__Request__. Render the records as a Markdown table with the columns Row and Record line, skipping blank lines. Begin at the line that has "Open the Contacts people icon in sidebar" and stop after the line that has "tap(199, 327)".
-- -- --
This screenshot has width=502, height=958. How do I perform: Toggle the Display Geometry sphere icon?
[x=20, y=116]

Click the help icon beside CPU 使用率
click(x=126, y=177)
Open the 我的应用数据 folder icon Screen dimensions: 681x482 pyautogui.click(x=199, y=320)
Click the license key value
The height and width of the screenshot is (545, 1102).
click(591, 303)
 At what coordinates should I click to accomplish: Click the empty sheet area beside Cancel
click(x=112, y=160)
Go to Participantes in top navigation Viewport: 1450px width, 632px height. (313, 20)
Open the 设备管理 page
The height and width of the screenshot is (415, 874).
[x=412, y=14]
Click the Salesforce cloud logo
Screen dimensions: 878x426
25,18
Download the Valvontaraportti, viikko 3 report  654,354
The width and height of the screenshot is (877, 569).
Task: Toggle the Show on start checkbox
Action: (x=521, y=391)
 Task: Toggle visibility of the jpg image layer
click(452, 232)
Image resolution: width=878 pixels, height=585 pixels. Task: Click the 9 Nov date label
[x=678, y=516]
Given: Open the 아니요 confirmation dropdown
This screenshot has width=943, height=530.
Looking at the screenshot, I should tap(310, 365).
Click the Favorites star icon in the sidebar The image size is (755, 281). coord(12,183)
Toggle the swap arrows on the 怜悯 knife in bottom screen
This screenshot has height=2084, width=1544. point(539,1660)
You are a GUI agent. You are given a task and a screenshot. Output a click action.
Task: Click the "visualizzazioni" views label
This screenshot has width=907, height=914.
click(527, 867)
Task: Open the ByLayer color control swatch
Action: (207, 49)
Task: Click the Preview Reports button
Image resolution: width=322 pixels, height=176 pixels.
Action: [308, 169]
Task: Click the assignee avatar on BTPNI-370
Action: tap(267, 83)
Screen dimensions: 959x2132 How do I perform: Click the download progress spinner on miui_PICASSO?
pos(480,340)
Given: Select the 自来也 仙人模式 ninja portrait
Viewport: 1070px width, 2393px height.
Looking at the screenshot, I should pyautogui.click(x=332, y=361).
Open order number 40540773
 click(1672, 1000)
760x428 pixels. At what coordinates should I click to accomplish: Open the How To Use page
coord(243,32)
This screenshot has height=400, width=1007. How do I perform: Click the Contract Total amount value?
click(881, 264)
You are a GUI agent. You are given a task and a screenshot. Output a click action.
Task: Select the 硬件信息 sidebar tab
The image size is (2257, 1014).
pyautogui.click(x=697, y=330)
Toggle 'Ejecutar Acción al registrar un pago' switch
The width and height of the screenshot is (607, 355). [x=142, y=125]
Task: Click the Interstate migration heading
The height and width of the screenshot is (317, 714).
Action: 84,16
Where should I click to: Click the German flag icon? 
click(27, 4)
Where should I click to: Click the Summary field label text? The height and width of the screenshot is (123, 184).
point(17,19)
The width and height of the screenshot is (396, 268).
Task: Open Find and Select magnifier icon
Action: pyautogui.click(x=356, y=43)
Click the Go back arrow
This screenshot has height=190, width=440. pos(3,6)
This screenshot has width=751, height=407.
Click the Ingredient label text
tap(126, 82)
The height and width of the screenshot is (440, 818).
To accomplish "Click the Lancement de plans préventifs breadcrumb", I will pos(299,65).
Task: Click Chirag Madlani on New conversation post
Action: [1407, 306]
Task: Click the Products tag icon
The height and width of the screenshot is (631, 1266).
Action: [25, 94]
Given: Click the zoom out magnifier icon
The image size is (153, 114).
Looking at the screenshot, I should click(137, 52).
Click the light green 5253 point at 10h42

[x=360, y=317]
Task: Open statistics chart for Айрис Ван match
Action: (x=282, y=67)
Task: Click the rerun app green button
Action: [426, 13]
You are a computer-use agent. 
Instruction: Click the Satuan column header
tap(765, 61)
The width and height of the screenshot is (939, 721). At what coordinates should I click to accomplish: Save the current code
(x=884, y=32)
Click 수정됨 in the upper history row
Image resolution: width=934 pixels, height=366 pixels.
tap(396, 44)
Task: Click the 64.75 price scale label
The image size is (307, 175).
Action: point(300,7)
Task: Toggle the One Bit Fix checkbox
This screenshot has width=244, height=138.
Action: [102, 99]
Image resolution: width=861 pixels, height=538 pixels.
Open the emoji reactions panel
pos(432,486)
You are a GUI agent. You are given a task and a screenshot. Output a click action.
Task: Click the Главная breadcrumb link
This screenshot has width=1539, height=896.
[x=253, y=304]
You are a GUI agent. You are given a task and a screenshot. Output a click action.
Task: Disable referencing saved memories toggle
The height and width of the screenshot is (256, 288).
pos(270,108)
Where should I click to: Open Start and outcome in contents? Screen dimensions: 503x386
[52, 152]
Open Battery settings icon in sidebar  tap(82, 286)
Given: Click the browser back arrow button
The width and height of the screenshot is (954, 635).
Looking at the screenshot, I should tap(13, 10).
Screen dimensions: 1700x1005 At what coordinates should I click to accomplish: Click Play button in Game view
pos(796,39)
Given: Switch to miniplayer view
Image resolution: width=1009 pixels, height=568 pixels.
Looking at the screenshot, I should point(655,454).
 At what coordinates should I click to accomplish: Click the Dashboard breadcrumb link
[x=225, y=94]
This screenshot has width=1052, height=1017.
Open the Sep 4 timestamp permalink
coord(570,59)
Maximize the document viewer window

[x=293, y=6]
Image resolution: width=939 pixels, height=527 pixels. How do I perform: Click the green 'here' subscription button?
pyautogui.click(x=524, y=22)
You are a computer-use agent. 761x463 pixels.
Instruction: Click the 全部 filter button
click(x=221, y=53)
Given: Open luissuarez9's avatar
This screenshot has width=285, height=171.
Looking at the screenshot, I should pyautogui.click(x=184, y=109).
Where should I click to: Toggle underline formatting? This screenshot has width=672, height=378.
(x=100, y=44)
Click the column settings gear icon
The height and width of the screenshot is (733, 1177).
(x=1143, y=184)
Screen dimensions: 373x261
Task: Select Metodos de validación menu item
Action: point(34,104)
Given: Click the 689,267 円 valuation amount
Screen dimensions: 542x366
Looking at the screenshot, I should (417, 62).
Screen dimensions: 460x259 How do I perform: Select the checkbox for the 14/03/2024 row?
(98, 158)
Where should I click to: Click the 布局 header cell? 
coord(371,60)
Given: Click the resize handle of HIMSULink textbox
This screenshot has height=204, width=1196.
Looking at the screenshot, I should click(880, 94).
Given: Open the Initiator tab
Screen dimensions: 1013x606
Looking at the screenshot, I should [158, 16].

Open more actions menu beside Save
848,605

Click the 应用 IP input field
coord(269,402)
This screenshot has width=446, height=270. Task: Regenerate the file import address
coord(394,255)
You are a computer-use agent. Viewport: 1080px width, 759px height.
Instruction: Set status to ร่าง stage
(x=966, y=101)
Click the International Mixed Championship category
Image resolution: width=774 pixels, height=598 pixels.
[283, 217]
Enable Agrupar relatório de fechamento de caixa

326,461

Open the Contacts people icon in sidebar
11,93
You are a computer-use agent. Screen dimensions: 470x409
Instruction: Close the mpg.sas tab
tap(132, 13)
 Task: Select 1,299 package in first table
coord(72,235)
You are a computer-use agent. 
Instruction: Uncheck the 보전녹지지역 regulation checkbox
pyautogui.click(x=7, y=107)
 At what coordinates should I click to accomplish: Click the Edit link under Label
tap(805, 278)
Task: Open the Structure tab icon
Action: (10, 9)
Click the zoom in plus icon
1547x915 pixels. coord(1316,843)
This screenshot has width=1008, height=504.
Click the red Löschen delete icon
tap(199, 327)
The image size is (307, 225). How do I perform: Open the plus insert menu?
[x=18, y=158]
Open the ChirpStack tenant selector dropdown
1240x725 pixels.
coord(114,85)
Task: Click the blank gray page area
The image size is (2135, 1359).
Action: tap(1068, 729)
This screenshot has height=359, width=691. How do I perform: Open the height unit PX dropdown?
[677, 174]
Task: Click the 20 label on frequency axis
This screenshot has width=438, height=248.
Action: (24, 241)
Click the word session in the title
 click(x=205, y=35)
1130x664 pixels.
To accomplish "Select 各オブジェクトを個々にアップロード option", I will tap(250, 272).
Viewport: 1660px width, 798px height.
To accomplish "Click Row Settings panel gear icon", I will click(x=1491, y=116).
-- -- --
__Task output__.
| Row | Record line |
|---|---|
| 1 | Open the Contacts people icon in sidebar |
| 2 | 11,93 |
| 3 | You are a computer-use agent. Screen dimensions: 470x409 |
| 4 | Instruction: Close the mpg.sas tab |
| 5 | tap(132, 13) |
| 6 |  Task: Select 1,299 package in first table |
| 7 | coord(72,235) |
| 8 | You are a computer-use agent.  |
| 9 | Instruction: Uncheck the 보전녹지지역 regulation checkbox |
| 10 | pyautogui.click(x=7, y=107) |
| 11 |  At what coordinates should I click to accomplish: Click the Edit link under Label |
| 12 | tap(805, 278) |
| 13 | Task: Open the Structure tab icon |
| 14 | Action: (10, 9) |
| 15 | Click the zoom in plus icon |
| 16 | 1547x915 pixels. coord(1316,843) |
| 17 | This screenshot has width=1008, height=504. |
| 18 | Click the red Löschen delete icon |
| 19 | tap(199, 327) |